#### Collected data entries:
-.-.-

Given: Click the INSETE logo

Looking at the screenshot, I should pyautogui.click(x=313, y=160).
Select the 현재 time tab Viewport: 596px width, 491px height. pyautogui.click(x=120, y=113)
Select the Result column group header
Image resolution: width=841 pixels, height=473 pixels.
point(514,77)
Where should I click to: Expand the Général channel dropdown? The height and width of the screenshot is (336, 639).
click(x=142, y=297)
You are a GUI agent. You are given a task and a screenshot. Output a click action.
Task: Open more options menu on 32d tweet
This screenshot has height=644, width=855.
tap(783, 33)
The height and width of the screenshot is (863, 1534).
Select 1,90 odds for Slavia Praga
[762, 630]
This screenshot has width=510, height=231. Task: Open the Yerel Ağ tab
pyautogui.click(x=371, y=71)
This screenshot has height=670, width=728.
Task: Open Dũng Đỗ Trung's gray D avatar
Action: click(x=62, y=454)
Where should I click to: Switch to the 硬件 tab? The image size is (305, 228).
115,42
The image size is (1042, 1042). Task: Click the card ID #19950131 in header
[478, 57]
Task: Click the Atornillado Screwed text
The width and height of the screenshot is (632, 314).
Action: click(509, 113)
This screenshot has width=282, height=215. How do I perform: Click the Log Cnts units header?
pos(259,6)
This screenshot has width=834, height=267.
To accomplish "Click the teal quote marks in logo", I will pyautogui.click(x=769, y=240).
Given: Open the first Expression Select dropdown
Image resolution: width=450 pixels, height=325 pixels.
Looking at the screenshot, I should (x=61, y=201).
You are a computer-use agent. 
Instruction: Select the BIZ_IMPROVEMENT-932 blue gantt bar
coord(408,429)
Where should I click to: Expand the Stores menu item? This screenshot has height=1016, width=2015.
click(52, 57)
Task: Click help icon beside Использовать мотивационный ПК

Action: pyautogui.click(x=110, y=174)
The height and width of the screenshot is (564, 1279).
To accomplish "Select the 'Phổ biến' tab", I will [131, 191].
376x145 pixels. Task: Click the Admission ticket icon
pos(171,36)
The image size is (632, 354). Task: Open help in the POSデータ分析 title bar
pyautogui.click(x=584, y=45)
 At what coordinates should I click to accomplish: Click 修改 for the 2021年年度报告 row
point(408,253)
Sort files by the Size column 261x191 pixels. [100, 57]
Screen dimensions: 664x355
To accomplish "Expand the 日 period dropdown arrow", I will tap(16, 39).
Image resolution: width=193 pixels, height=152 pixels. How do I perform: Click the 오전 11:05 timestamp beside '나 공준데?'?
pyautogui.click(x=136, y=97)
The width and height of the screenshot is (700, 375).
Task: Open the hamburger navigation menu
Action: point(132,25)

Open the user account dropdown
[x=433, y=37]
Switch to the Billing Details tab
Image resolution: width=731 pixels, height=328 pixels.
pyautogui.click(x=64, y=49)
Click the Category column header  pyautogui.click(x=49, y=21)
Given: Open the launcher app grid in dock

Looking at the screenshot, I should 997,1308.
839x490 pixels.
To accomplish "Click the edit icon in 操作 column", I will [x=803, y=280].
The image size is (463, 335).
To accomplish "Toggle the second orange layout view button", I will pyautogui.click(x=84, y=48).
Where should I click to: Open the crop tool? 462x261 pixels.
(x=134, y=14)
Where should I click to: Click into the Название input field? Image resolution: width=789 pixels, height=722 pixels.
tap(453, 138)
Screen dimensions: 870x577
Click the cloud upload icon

-.-.-

#### What you need to do:
Look at the entries above. Say how many lines have the word "agent", and give only the number.

#### Answer for the task:
2